[opencms-dev] Lucene-search: stop words aren't displayedinsearchresultlist
Jason Trump
jason.trump at brulant.com
Tue May 30 16:21:16 CEST 2006
That's a good idea, and would avoid the need for a patch. But, I felt
that the analyzer to normalize text for highlights seemed like an
approach that would produce problems, so a patch might be good for the
product anyway.
jt
> -----Original Message-----
> From: opencms-dev-bounces at opencms.org [mailto:opencms-dev-
> bounces at opencms.org] On Behalf Of Jonathan Woods
> Sent: Monday, May 29, 2006 11:48 PM
> To: 'The OpenCms mailing list'
> Subject: RE: [opencms-dev] Lucene-search: stop words aren't
> displayedinsearchresultlist
>
> Jason -
>
> I can tell this problem is in my near future too.

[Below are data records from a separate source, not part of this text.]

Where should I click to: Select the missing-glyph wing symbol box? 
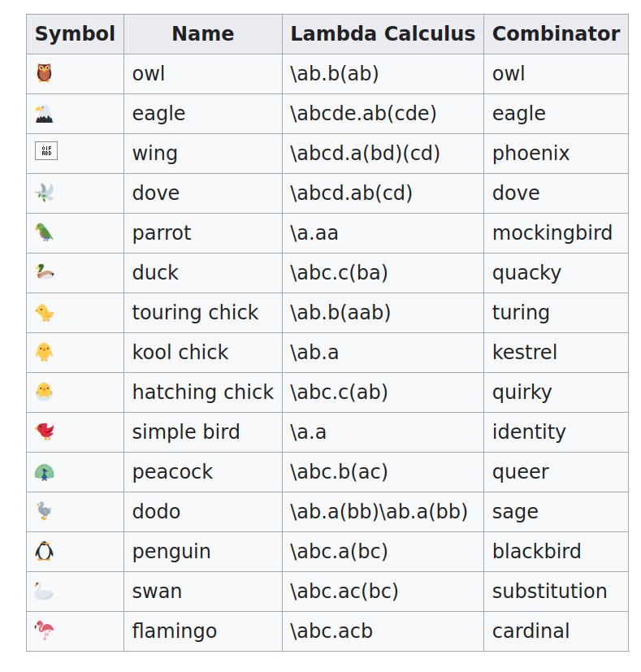point(46,151)
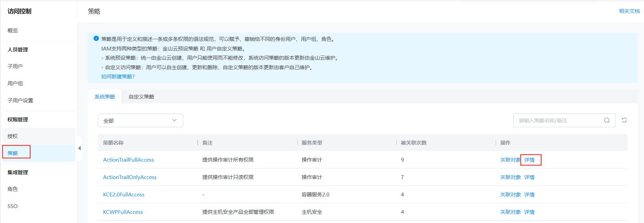Screen dimensions: 644x223
Task: Click the magnifier search icon
Action: (607, 120)
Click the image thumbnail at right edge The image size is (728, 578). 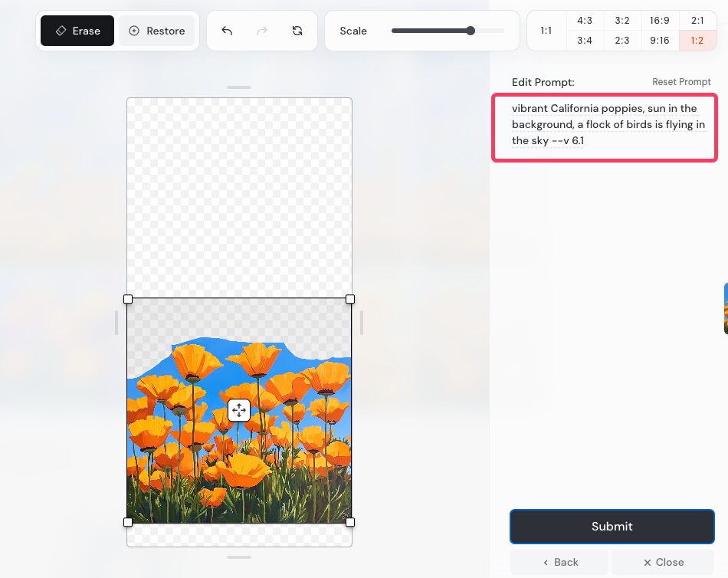725,308
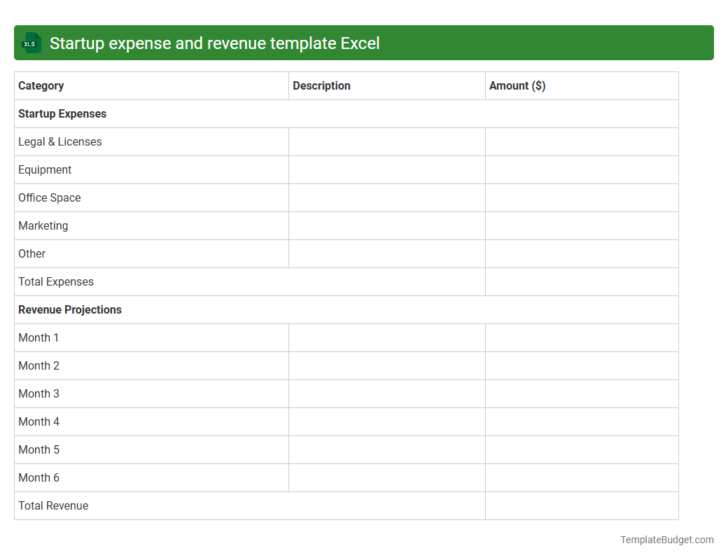Select the Marketing expense row
The height and width of the screenshot is (560, 728).
click(43, 225)
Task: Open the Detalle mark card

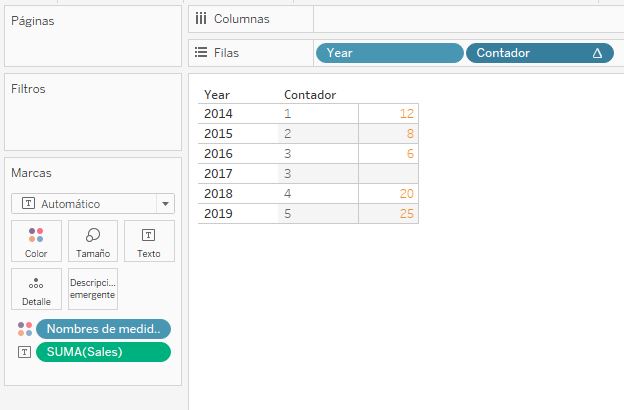Action: coord(36,289)
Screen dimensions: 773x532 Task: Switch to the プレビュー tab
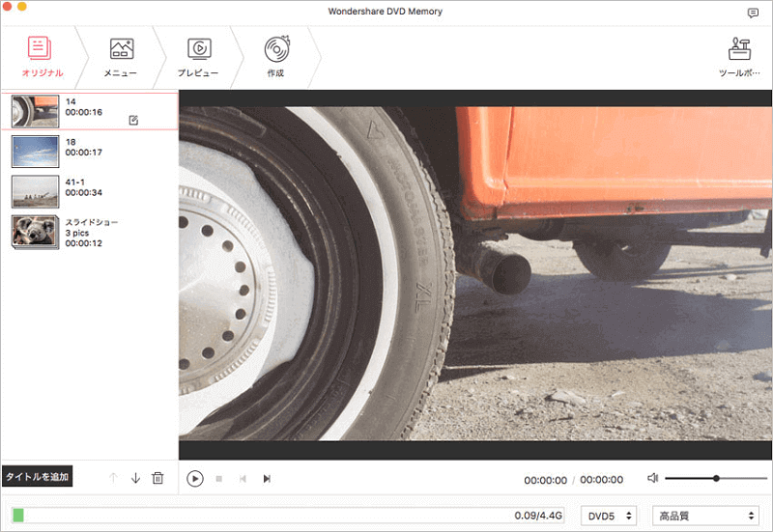tap(198, 56)
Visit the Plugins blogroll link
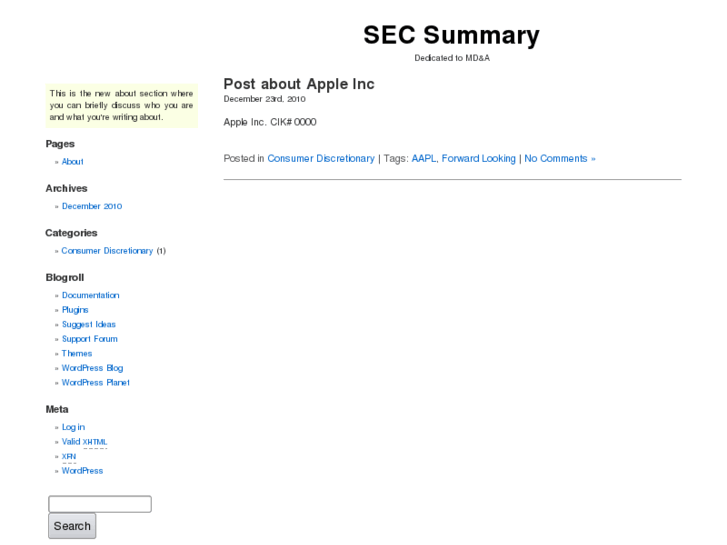The width and height of the screenshot is (727, 545). coord(75,310)
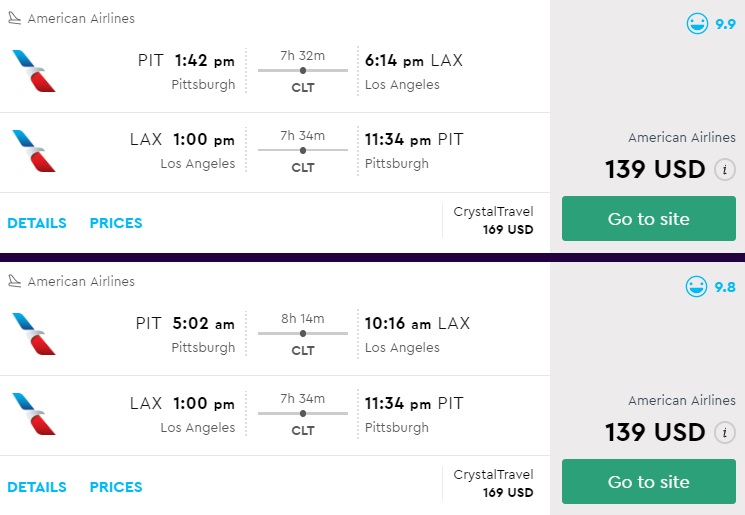Select CrystalTravel 169 USD offer in second result
This screenshot has height=515, width=745.
click(493, 483)
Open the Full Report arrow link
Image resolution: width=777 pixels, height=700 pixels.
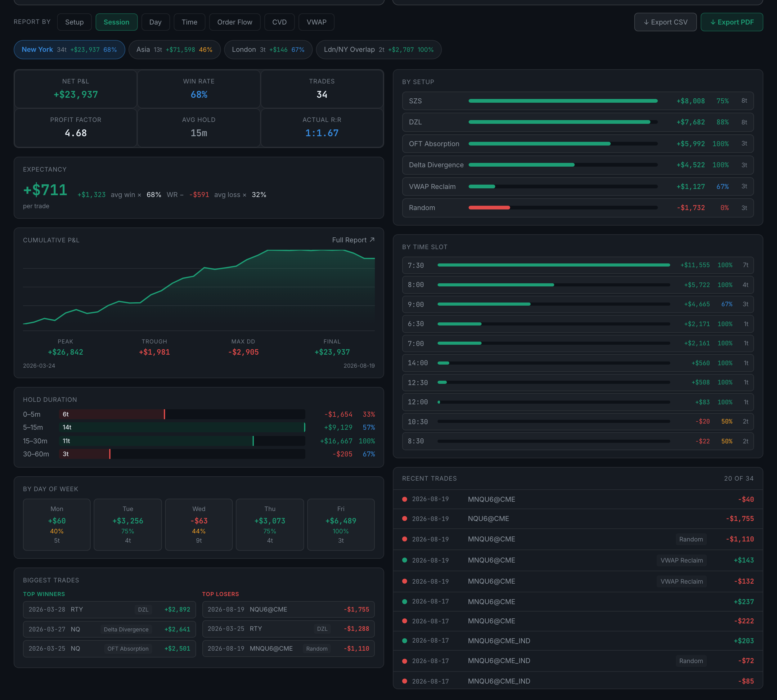[x=353, y=240]
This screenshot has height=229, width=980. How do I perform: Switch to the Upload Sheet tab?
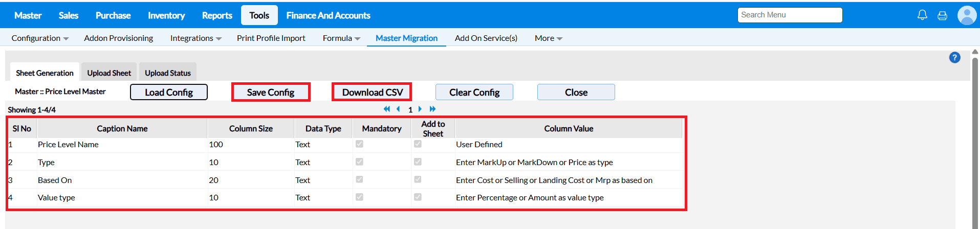(109, 73)
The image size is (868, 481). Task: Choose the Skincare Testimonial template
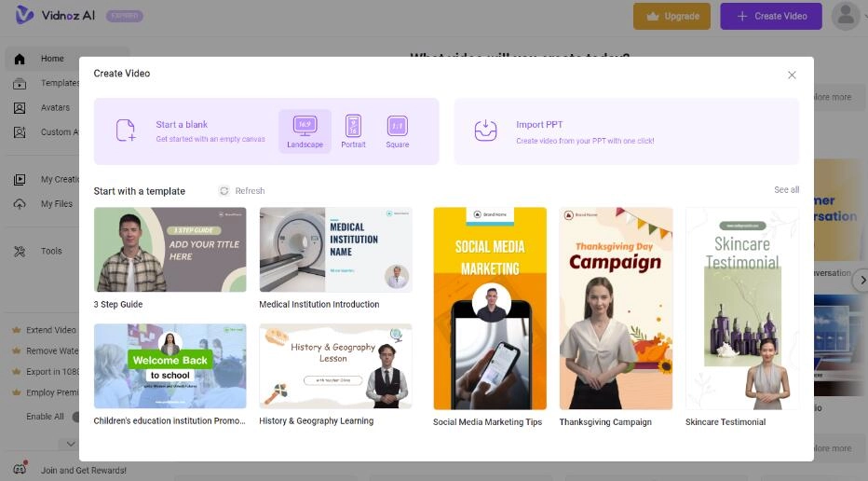(x=741, y=308)
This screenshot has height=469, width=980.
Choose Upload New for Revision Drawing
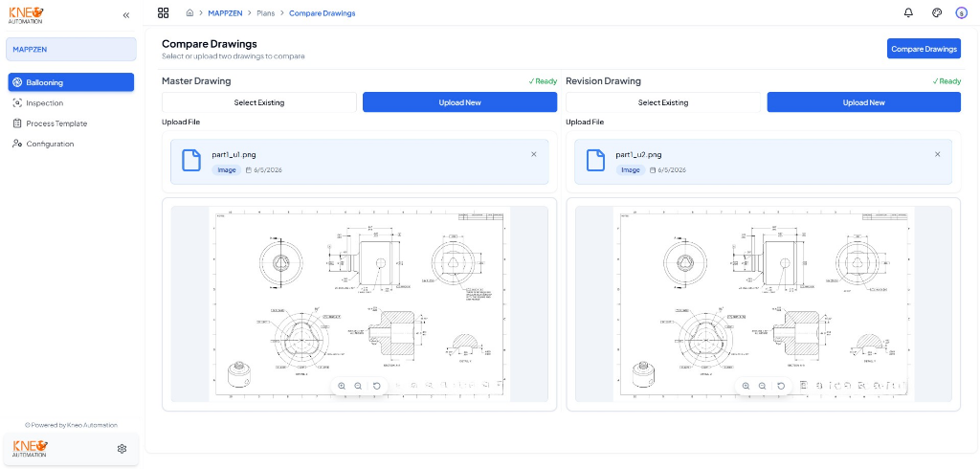click(x=864, y=102)
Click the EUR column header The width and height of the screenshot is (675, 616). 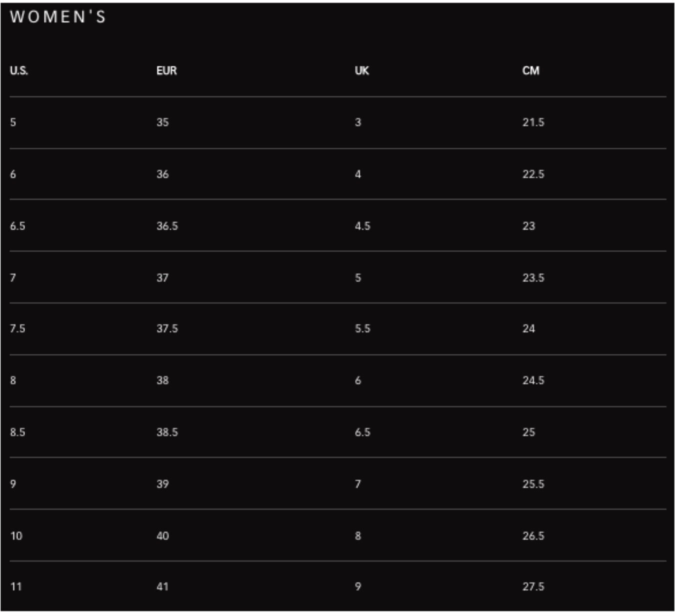click(167, 71)
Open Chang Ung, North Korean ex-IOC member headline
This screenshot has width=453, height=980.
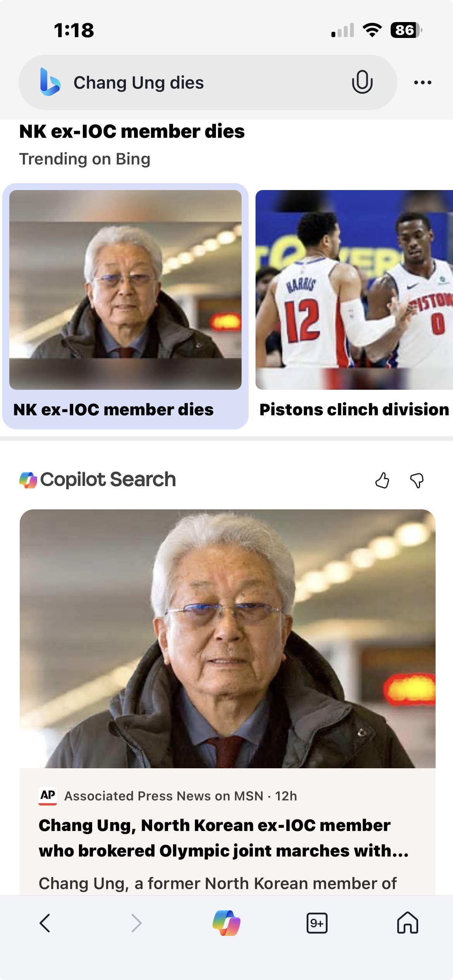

Is it really
necessary
> to
> create a patch? I was hoping to specify an analyser class in
> opencms-search.xml and get round the problem that way.
>
> Jon
>
> -----Original Message-----
> From: opencms-dev-bounces at opencms.org
> [mailto:opencms-dev-bounces at opencms.org] On Behalf Of Jason Trump
> Sent: 30 May 2006 02:19
> To: The OpenCms mailing list
> Subject: RE: [opencms-dev] Lucene-search: stop words aren't displayed
> insearchresultlist
>
> I ran into this exact problem. The code that generates the highlights
is
> using the lucene analyzer to normalize whitespace (remove carriage
returns
> and such, I think), which has unpleasant the side-effect of stripping
out
> words like "and", "or", and "the".
>
> I have a patch to the source code which replaces the lucene analyzer
> approach with a regular expression match that normalizes the
whitespace,
> but
> leaves the text intact. If you create an entry in bugzilla and email
me
> the
> bug number, I'll attach my patch to the bug and maybe they'll accept
it.
>
> jason
>
> > -----Original Message-----
> > From: opencms-dev-bounces at opencms.org [mailto:opencms-dev-
> > bounces at opencms.org] On Behalf Of Christian Steinert
> > Sent: Sunday, May 28, 2006 9:56 AM
> > To: The OpenCms mailing list
> > Subject: [opencms-dev] Lucene-search: stop words aren't displayed in
> > searchresultlist
> >
> > Dear List,
> >
> > I stumbled over a strange problem, when starting to work with the
> search
> > function.
> > The search itself is working fine, but the preview snippets in the
> > result listing will not contain words like "and" and "or", which of
> > course makes things impossible to read.
> >
> > Did anyone experience something similar? Or is there anyone, for
whom
> it
> > just worked instead?
> > I mean I understand, that lucene will not *search* for these words,
> but
> > is there a way to get them *displayed* in the preview anyway?
> >
> > any ideas or any working code/config-combinations are appreciated.
> >
> > thanks a lot.
> > christian
> >
> >
> >
> >
> >
> > My search config is rather trivial, especially I did not change any
> > analyzers or indexers, but anyway - maybe I just post my search
config
> > and search code here (though both are not terribly modified from
their
> > standard versions...)
> >
> >
> > search code ====
> > <%@ page buffer="none" import="org.opencms.main.*,
> org.opencms.search.*,
> > org.opencms.file.*, org.opencms.jsp.*, java.util.*" %><%
> >
> > // Create a JSP action element
> > org.opencms.jsp.CmsJspActionElement cms = new
> > CmsJspActionElement(pageContext, request, response);
> >
> > // Get the search manager
> > CmsSearchManager searchManager = OpenCms.getSearchManager(); %>
> >
> > <jsp:useBean id="search" scope="request"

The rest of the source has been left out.